Rhabdomyolysis can be treated effectively by aggressive fluid administration, with the goal of urine output greater than 1 mL/kg/hr. Formulas used to determine fluid resuscitation in burn victims cannot be used for electrical injuries. Fluid resuscitation in patients with lightning-related injuries does not have to be very aggressive unless they are hemodynamically compromised. Fluid overload is a common iatrogenic complication in patients with lightning injuries.

Fasciotomy must be considered in patients with extremity burns from high-voltage electrical injuries in which compartment syndrome is a concern. Circumferential burns are more likely to result in compartment syndrome.

Tetanus boosters should be administered to patients whose immunization status is not up to date and even to those whose immunization status is current if they have significant muscle damage or contamination of the wounds because electrical wounds are especially prone to tetanus.

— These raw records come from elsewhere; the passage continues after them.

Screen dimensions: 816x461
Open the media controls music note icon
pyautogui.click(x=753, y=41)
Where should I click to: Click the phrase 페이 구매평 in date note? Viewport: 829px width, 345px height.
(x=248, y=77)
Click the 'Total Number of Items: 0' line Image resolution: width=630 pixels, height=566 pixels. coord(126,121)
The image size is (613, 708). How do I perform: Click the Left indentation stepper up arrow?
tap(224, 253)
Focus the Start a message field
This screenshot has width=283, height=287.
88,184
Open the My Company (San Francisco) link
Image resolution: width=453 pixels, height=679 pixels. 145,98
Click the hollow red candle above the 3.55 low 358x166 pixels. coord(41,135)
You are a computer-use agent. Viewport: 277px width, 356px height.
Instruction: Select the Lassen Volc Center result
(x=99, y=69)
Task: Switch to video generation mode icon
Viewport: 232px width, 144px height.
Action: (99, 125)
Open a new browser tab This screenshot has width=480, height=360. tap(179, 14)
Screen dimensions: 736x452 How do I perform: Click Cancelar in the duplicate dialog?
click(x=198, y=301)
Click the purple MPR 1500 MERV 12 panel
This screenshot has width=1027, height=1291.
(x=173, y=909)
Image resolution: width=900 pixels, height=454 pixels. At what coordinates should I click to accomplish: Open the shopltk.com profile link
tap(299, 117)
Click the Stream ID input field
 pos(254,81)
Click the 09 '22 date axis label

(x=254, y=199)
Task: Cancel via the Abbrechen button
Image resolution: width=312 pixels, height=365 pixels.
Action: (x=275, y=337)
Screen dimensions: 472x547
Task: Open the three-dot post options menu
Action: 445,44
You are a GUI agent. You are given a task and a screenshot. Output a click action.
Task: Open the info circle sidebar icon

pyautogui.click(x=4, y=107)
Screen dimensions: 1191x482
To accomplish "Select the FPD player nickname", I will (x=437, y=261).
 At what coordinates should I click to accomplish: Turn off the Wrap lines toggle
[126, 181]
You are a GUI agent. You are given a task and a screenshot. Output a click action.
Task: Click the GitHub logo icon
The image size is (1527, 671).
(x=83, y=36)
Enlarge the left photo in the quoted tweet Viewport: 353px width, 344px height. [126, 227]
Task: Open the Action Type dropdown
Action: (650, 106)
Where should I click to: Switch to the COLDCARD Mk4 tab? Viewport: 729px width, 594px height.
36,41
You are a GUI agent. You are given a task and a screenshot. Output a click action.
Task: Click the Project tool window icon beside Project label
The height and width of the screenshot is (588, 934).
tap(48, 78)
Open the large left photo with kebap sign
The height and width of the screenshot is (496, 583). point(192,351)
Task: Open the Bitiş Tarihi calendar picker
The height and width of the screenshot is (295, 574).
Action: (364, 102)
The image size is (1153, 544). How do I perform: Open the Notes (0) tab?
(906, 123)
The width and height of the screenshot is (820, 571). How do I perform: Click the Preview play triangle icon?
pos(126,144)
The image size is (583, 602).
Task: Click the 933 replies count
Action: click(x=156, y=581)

Follow-Up, Next Steps in Care, and Patient Education

Asymptomatic patients with normal physical findings who were victims of low-voltage electrical injury can be discharged safely without significant evaluation or observation. Patients with low-voltage injuries for whom risks are higher include those whose skin was wet during the injury, those with tetany, and those in whom the current traversed the thorax. Patients with mild symptoms, normal electrocardiographic findings, and no evidence of myoglobinuria can be discharged after a period of observation (generally 4 to 6 hours, although no research has confirmed this interval) and with recommendation for outpatient follow-up.

image Patient Teaching Tips

Any patient who experienced cardiac or respiratory arrest or clear loss of consciousness or has abnormal or changed electrocardiographic findings, hypoxia, chest pain, dysrhythmia observed by a medical care provider, or serious concomitant injury should be admitted.